• _TASK GOAL_
Every line containing the string "will" is to be copied from the records.
= Beginning of Section =
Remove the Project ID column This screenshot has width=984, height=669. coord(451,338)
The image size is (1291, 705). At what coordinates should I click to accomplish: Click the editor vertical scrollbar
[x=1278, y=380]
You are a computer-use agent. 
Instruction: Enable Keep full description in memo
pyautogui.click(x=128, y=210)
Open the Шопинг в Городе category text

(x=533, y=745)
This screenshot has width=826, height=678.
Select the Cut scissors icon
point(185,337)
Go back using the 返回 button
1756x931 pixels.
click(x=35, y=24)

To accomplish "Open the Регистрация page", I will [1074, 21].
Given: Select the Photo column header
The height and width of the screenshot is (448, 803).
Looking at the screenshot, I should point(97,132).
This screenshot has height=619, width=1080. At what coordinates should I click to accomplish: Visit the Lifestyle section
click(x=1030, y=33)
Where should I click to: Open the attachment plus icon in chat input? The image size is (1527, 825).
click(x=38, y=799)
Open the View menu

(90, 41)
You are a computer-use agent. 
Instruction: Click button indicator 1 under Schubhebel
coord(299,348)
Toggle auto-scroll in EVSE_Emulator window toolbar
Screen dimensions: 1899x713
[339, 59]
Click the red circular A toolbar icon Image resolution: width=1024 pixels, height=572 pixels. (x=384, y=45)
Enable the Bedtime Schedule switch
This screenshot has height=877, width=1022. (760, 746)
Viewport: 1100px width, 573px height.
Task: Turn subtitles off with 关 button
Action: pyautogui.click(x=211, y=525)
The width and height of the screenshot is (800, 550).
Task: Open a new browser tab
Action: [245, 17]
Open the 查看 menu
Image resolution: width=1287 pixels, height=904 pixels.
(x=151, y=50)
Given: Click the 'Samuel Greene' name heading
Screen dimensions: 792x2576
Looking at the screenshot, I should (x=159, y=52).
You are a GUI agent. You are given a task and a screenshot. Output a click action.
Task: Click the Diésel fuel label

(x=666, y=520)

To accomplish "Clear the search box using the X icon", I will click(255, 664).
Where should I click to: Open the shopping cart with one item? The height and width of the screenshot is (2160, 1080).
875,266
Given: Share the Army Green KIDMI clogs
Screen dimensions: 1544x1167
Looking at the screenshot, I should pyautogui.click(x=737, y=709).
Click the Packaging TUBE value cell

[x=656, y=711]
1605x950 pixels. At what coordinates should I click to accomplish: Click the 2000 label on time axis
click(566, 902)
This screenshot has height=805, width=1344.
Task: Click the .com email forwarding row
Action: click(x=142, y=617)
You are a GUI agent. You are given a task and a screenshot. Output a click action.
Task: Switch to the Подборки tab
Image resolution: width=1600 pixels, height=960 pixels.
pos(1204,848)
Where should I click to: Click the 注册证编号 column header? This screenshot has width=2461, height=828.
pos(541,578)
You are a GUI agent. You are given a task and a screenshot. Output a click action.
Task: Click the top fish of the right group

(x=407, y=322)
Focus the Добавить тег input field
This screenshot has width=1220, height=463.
= End of Section =
• _RESPONSE FOR THIS EXERCISE_
To accomplish "Open the Регистрация page", I will [1074, 21].
To accomplish "Clear the search box using the X icon", I will click(255, 664).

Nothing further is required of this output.